I could go into a lot more depth discussing problems with the individual contractor model but you probably know them already. I should emphasize that in my opinion, if you are not doing pair programming, you are following the individual contractor model even if your developers are full-time employees.
So five months ago we decided to change how we worked. Besides deciding to do pair programming we decided to put the whole team on a single project at a time. At this time we were still contracted to do development on multiple projects so we decided to simply schedule them in sequence instead of doing it in parallel. When we compared our schedule for projects where only two or three developers were working on them in parallel, to a schedule where we worked on these projects in sequence, we realised that we will still complete all the projects in time. For example, you might schedule 3 months for 2 developers on a thousand hour project, but you could wrap up that project in a month if you put a whole team of 8 developers on it. We took a big risk to change our way of working, but it absolutely paid off.

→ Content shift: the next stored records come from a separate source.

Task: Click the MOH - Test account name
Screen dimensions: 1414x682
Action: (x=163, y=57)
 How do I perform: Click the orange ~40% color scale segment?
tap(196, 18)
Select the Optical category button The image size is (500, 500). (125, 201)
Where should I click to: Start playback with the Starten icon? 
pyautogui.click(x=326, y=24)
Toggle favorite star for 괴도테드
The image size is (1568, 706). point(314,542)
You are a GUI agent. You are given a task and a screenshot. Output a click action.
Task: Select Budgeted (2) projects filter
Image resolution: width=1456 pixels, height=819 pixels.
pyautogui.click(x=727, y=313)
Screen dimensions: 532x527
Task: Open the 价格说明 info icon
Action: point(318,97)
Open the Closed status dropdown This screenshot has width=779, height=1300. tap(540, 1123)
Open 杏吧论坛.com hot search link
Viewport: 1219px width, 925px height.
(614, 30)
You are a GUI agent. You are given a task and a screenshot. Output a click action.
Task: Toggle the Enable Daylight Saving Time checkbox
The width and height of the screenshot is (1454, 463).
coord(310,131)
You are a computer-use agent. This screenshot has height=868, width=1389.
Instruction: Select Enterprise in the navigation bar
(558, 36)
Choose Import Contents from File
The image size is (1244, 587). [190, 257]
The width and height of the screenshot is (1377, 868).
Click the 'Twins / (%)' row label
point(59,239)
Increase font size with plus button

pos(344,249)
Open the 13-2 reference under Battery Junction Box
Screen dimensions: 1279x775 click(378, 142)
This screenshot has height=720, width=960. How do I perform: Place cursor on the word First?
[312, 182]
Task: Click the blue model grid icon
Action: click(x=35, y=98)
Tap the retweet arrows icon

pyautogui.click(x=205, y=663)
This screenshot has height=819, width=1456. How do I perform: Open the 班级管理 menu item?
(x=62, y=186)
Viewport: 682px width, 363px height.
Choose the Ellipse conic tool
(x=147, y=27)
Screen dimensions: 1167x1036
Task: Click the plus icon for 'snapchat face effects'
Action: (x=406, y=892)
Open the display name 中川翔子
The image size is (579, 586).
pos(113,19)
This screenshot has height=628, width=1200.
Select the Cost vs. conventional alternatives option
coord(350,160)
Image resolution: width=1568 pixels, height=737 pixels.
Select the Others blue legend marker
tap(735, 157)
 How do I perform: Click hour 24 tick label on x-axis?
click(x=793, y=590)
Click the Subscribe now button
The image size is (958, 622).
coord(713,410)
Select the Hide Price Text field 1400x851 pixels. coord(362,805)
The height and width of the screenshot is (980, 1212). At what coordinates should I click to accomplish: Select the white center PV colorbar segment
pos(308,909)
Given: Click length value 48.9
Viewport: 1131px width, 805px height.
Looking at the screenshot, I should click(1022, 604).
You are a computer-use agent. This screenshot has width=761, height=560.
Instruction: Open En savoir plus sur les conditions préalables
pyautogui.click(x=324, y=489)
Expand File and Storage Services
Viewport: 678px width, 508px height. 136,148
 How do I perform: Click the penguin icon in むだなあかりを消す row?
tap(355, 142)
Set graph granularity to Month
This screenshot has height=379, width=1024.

We have a team with both experienced and inexperienced developers and the pace at which novices learn while driving is remarkable. The most profound change that has come about is that developers now have to talk about the design and architecture of the code a lot more and they have to motivate it to each other before coding. In the past even experienced developers would often code to get the job done. The feedback loop on the complexity and duration of tasks is a lot smaller. I know almost immediately now when we have underquoted on a tasks. In the past I probably never found out that a developer took 2 days on a task we quoted 1 day for.
Most good developers will agree that coding is design and good design communicates. It is difficult to write code and design at the same time, or write code while thinking strategically about the code that you are writing. It is completely impossible to write good code without communicating. This is why pair programming works! And it works not only in the more relaxed environments offered by sprints, but also on projects with tight deadlines and demanding customers.